По черному холсту всех этих событий солнечным пунктиром прошлось еще одно: был, наконец, изловлен стиратель меловых надписей — таинственный и неуловимый диверсант, нарушитель общественного спокойствия, злой гений предприимчивых горожан. Им оказалась карасевская бабуля, пойманная на горячем у тетки-Шуриного забора, с тряпкой на длинном шесте, застрявшей между терновыми оборонительными прутьями колючей проволоки. Ее отвели в участок и там, подкармливая пончиками, долго ломали голову над тем, что же, собственно, с такой преступницей делать; в конце концов развели руками и отпустили. Сама же бабуля держалась аристократически-сухо, комментировать преступные действия отказалась и к пончикам проявила больше интереса, чем к собственной участи.

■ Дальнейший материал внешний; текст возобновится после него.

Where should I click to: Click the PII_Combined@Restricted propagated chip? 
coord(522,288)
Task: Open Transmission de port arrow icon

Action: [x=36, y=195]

Черт, я так много говорю и ничего не успеваю сказать. Все не то, все не так, а время не терпит. У меня нет ни пластики, ни мелодичности, ни той удивительной, непредумышленной легкости, с какой только и создаются талантливые вещи. Я напрочь лишен этих непредсказуемых всплесков, этих мягких ударов под дых, вроде мокрых от дождя стульев в "Фанни и Александре". В сущности, любой настоящий дар составлен из таких вот мокрых стульев, глухих раскатов грома и солнечных лучей, которые не видишь, но знаешь, что они где-то рядом. Там, где ремесленник лепит снежную бабу, мастер играет в снежки, а настоящий художник, слегка качнув ветку, поднимает в воздухе искристую снежную пыль — вся суть творчества заключена в этом птичьем движении. Что касается меня, то я даже баб лепить не умею — я рою вместо этого глубокие и зловещие снежные рвы. Вот и выходит — вместо песни тарахтенье, вместо музыки слова.
Любое творчество — это копошение в луковичной шелухе: все уже есть, уже существует, уже создано; нужно только нащупать в сухом золотистом ворохе твердые бока луковицы и вытащить ее на поверхность. Все мы носим на голове огромные корзины с луковичной шелухой, но только истинный художник умеет выловить оттуда произведение искусства. Я знаю о корзине, но луковицы от меня ускользают. Когда я думаю, как обо всем случившемся написал бы Дюк, у меня затылок холодеет от боли: он-то умел вылавливать луковицы.